St. Andrew's School loses appeal, ordered to pay over 26,000

Mon, Mar 3rd 2014, 10:59 AM

St. Andrew's School has been ordered by the Court of Appeal to pay over $26,000 to a former employee after it lost an appeal against a ruling by the Industrial Tribunal.
The private school on the eastern side of New Providence made Margo Albury redundant in August 2009 after advising employees several months earlier that it would be cutting back on non-faculty staff in order to remain solvent in the face of financial challenges.
Albury had been employed as a personal assistant to the principal at the school for 11 years under a series of fixed term contracts. In January of 2009 she had let the school know that she would wish to renew her contract, as per custom at the school.
She launched proceedings before the Industrial Tribunal in November 2009 after her former employer refused to pay her compensation after making her job redundant seven months later.
St. Andrew's took the position that no compensation was owed.
In a letter to Albury dated June 2009,the chairman of St. Andrew's School told her that severance pay "does not arise" in her case as she was employed on a fixed term contract, and had been advised in January that she would be terminated in August.
The Court of Appeal did not agree, instead largely siding with the Tribunal's original ruling.
In its judgment on the matter, the Court of Appeal had said that the key issues to be determined were whether Albury could be deemed to have been "continuously employed" by the school, and if she was entitled to redundancy pay.
Critically, the Industrial Tribunal had ruled in 2013 that notwithstanding the fact that Albury was employed under six "so-called individual and successive fixed term contracts" she was "employed under a global contract of employment" and therefore could have been considered "continously employed".

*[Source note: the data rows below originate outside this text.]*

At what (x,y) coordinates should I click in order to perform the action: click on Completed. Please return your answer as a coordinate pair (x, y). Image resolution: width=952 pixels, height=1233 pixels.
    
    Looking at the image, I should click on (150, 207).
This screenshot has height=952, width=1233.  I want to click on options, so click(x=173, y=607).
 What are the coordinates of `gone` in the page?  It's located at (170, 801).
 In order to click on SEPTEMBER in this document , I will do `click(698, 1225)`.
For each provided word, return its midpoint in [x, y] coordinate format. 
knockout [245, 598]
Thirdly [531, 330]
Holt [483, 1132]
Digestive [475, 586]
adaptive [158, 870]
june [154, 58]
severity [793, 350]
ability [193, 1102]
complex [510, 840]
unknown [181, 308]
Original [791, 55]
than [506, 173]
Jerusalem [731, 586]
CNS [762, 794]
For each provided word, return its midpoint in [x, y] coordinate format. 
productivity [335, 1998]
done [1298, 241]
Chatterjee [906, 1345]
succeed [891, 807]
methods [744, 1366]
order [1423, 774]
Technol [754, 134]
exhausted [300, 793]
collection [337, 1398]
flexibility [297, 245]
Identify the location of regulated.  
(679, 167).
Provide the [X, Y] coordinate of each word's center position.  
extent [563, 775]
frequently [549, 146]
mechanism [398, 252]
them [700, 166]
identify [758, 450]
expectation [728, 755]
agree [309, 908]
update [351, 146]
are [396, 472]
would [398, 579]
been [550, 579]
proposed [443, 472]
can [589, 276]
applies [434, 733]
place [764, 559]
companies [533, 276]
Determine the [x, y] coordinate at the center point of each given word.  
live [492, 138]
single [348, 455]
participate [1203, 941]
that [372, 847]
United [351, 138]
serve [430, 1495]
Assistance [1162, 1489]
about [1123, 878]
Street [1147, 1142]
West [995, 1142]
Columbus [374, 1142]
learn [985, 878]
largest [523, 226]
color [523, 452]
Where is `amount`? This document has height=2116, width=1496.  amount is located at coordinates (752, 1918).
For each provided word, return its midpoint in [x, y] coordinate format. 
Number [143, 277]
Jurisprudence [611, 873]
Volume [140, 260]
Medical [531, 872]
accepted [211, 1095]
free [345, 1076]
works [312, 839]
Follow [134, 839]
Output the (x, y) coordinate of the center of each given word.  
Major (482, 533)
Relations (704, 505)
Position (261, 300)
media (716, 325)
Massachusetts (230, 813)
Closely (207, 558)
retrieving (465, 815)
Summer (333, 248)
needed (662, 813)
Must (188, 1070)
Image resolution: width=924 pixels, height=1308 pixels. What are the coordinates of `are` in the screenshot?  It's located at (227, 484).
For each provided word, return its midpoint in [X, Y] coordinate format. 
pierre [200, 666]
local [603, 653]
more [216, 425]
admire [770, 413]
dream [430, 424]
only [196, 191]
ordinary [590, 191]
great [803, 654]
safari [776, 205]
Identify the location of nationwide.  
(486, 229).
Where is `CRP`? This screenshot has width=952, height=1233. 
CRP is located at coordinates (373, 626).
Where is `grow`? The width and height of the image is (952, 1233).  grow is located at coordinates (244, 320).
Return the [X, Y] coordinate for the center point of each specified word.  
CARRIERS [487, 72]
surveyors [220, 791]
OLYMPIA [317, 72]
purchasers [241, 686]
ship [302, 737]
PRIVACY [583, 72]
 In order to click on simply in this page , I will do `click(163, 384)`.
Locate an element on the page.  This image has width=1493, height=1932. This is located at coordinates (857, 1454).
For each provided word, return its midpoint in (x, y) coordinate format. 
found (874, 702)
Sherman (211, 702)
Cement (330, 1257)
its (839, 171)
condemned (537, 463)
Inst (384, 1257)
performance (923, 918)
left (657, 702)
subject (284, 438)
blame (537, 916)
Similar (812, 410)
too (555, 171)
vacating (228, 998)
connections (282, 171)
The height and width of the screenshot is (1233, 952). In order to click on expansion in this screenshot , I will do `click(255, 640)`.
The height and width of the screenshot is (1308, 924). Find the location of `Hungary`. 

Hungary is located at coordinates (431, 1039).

It also found that the way in which she lost her job fell under the definition of redundancy.
The Court of Appeal agreed with the tribunal on this and all but one other major point - the amount to be awarded to Albury.
The tribunal had found that she was owed just over $28,466.98, with interest to be payable at a rate of ten percent per annum, from February 20th 2013 until the payment is made. This would mean that to date almost $2,500 in interest would be payable in addition to the initial award.
The court adjusted the size of the award by deducting a portion given that Albury was in fact given seven months' notice by her employer. This left the total award at $26,094.073, with interest at ten per cent.
St. Andrew's, in its appeal to the court, claimed that the tribunal had erred in law when it determined Albury had been employed continuously for 11 years, had been made redundant as claimed, and added that even if she was, she had received the "requisite notice".